It has been published today on the BBC News website that:
The BBC, ITV and BSkyB have put forward a joint proposal to stage three live election debates between the leaders of the three main political parties.
BBC News 2009.
Under the plan, the three broadcasters would stage one debate each in peak time with the footage later being made available to other broadcasters.
This, in most people’s opinion, can be a good thing. But is this (incidentally, debating the leadership debates) more like how we do it in Britain:
We have Question Time, which we have had for the past 30 years or so, with representatives weekly battling it out. PMQ’s is broadcast live on BBC Parliament and BBC Radio Five Live every wednesday, with the “highlights” on the news in the evening. We have shows such as The Daily Politics, Andrew Marr Show, The Politics Show, PM on Radio 4 as well as Today, BBC Five Live Breakfast and Drive, as well as Richard Bacon and the rest, BBC One Breakfast, Jeremy Vine Show, Local BBC Radio, Commercial radio… basically, we have a lot of outlets, and that does not include newspapers!

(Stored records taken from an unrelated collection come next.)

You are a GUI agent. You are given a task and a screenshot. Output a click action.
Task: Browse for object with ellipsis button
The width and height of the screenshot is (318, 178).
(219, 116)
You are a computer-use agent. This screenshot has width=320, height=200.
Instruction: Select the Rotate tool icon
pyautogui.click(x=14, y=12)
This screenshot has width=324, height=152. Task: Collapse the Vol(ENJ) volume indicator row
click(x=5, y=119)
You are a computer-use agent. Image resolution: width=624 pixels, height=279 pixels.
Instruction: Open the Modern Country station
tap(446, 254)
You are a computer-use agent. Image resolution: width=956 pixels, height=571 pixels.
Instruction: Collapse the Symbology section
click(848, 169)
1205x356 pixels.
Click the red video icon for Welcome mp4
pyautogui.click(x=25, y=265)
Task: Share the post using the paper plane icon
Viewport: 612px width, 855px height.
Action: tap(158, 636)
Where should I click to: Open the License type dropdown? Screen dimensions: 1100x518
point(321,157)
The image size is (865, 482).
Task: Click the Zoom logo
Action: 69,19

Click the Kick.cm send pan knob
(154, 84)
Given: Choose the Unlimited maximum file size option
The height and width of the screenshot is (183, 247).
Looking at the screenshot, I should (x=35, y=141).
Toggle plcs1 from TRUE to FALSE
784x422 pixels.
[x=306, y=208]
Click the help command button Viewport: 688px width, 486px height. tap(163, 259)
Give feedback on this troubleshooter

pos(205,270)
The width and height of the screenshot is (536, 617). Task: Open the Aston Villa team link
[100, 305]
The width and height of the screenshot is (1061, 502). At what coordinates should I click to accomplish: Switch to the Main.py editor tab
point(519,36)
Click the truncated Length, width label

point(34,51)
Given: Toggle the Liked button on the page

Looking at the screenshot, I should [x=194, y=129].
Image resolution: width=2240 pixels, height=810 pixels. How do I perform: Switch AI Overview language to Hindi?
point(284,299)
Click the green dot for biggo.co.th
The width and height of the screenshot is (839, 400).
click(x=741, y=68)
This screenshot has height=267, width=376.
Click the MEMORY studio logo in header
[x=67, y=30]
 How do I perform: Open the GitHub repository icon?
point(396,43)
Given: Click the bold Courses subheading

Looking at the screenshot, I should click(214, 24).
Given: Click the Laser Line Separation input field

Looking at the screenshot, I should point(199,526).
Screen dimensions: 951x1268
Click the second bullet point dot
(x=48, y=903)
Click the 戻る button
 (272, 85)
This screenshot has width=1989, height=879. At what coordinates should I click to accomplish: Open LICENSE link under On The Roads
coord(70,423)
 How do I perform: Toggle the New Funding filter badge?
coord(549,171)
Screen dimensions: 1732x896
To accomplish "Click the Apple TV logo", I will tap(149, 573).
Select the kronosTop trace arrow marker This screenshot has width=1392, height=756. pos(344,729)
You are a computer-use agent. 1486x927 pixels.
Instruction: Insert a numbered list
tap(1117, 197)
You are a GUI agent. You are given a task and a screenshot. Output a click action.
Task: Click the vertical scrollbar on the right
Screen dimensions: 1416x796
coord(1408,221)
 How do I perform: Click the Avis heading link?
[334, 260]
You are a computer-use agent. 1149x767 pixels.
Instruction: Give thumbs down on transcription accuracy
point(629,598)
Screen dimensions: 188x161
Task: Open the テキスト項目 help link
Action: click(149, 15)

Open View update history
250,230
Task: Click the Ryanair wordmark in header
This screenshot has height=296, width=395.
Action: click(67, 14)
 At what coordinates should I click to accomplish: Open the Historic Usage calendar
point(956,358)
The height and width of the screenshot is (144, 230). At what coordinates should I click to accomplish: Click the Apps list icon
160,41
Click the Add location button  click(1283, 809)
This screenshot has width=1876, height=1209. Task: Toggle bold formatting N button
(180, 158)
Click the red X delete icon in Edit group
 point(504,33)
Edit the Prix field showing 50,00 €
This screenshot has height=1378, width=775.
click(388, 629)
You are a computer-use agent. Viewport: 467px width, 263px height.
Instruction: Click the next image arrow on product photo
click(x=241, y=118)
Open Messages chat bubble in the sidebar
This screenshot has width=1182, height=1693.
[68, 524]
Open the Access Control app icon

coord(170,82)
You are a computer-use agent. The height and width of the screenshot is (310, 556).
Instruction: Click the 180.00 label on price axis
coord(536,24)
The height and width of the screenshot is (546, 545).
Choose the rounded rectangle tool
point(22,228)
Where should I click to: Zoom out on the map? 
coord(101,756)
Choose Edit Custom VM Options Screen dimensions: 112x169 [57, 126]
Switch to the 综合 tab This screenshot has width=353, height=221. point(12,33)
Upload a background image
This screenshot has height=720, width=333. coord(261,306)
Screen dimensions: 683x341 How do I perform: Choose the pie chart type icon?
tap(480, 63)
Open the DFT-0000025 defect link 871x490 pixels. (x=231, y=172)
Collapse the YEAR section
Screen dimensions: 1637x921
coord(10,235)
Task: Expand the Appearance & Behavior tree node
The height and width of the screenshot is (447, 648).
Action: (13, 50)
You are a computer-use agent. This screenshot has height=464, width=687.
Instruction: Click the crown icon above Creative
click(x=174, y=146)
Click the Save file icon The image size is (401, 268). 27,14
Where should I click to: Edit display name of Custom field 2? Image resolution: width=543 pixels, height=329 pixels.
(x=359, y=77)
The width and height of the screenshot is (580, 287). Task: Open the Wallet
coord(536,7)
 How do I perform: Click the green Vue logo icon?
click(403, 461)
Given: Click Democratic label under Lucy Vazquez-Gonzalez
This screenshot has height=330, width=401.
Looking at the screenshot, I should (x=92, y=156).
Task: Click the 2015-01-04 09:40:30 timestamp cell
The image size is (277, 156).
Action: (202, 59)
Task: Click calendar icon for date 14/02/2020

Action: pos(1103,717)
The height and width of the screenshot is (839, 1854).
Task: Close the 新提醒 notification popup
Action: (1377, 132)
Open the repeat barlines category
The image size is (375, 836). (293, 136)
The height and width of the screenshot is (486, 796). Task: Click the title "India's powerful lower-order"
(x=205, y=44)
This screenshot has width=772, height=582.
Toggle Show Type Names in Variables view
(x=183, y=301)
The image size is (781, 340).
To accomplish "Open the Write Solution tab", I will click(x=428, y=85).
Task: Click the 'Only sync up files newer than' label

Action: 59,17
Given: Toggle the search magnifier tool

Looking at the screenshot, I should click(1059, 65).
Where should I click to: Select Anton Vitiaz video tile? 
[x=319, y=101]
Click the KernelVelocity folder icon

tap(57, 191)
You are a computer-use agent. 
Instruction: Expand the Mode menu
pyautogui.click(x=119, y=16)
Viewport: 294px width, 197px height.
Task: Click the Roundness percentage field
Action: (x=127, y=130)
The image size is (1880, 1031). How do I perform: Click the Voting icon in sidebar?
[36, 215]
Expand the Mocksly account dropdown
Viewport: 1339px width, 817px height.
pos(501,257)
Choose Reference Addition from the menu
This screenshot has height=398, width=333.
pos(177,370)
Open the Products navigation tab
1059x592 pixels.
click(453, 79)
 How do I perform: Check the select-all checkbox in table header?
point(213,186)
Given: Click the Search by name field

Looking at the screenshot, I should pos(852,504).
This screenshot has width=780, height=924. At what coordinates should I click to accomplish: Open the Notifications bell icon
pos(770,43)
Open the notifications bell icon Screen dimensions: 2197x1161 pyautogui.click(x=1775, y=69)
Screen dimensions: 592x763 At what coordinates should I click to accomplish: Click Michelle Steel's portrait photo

So, Sky News is pushing for a leadership debate. This would take the form of three debates with all three leaders, putting forward policies and their way forward (which they do in conference speeches anyway) before a chair, probably a Dimbleby brother or someone like Adam Boulton, Nicky Campbell or Jeremy Vine.
It could be good because it would put the person who is supposed to lead this country through the next 4 years under intense public (and media) pressure, which would mean it’d be easier to weed out any bad policies or inconsistencies. It would allow the public to see politicians in front of a “public dispatch box” – and there’s no doubt that people would watch it. The expenses scandal of 2009 put Question Time in the “must watch” category for nearly 4 million people, and put it Live and in Primetime schedules. A leadership debate, being not only new but exciting, could do the same.
But seeing as the way this country is decided is through local votes, through electing local MP’s, is it a good idea? Would it turn UK politics into a “presidential” style debate, focussing too much on personality and not enough on policy.
Over to you…?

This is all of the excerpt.